Témoin et souvenirs : le refus de l’oubli
J’ai eu l’occasion d’assister au vernissage de la première exposition individuelle au Canada de l’artiste multidisciplinaire irakien de renommée internationale Ali Eyal à la SAW Gallery, à Ottawa. C’était une célébration animée de la culture arabe avec un DJ et de la cuisine syrienne. En entrant dans la galerie, un autre récit était toutefois raconté : un rappel du vingtième anniversaire de l’invasion de l’Irak, en 2003, et de ses conséquences transmis à travers les propres souvenirs de l’artiste.

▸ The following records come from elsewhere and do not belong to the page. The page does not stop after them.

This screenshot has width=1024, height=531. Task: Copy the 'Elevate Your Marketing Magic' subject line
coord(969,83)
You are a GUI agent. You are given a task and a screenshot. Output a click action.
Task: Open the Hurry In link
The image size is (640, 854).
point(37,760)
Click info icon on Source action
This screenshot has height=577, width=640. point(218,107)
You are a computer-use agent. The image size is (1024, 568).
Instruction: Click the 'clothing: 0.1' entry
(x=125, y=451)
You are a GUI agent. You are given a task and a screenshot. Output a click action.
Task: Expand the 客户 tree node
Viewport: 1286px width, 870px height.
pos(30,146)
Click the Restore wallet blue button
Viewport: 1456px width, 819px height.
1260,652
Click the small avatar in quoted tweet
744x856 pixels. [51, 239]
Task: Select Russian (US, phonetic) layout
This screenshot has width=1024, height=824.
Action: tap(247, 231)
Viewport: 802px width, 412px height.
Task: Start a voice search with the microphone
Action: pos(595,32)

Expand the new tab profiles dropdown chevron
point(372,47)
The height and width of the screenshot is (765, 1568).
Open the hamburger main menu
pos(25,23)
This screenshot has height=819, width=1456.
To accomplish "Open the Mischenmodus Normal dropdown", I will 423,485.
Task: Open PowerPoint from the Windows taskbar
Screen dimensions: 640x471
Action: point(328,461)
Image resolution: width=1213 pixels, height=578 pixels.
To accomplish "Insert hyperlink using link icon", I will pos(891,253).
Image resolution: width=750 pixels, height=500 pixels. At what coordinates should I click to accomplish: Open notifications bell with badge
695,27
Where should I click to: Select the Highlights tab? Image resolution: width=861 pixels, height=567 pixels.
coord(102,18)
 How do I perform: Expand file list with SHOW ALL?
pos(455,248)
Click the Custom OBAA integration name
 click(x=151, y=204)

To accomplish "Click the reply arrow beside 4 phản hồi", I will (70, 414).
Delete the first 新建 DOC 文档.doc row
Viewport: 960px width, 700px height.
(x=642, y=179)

Né en 1994, Eyal crée des œuvres qui tendent à combiner des objets usuels dans des espaces oniriques irréels. Dans cette exposition, il a rassemblé des dessins, des peintures et des installations vidéo afin de raconter une histoire qui explore ses souvenirs des terrifiants événements qui se sont déroulés durant son enfance dans sa ville natale de Bagdad. Je me suis promenée dans l’espace en contemplant les messages contenus dans chacune des œuvres et je suis repartie ce jour-là avec un sentiment de gratitude pour avoir expérimenté un récit de commémoration, d’existence et de vie.
Je suis revenue à la galerie quelques mois plus tard afin de visiter l’exposition lors d’un moment plus tranquille. On m’a remis un plan de l’espace qui présentait la circulation des œuvres, qui me guidait dans le récit. En tant que commissaire, j’ai tendance à suivre le parcours d’une exposition à travers sa narration. J’ai débuté à l’entrée en observant les œuvres de plus près. J’ai accueilli les émotions inconfortables qui m’ont envahie, que je n’avais pas eu le temps d’explorer pleinement lors du vernissage. Il n’y avait pas de cartels ni de textes aux murs – une stratégie utilisée afin de laisser place à l’environnement naturel de l’espace, sans les limites du cube blanc. Les murs étaient peints d’un bleu foncé et les lumières étaient tamisées, créant ainsi une ambiance morose où les souvenirs semblaient sombres et estompés. Les premières toiles, non encadrées, préparaient le terrain avec des dessins : c’est la main de l’artiste qui nous guidait. Un sentiment d’anxiété s’est fait sentir en voyant des explosions et des destructions cauchemardesques, avec à l’arrière-plan le thème récurrent des yeux exorbités. Y a-t-il des arbres, du brouillard ou des bâtiments au loin ? Un peigne apparaît, peut-être que des souvenirs refoulés qui refont surface lui démangent le cerveau. Dans une autre image, des objets aléatoires – des ciseaux, une brosse – donnent le ton et offrent un aperçu du chaos ; l’imagerie des yeux exorbités et une voiture apparaissent au loin. La destruction en arrière-plan se reflète dans le miroir d’une voiture, ou ce pourrait être la tête du conducteur ; alors que des mains autour de ce cadre retiennent tout ensemble. Où était l’artiste ? Était-il dans la voiture ? Était-il témoin ? Qu’est-il arrivé ?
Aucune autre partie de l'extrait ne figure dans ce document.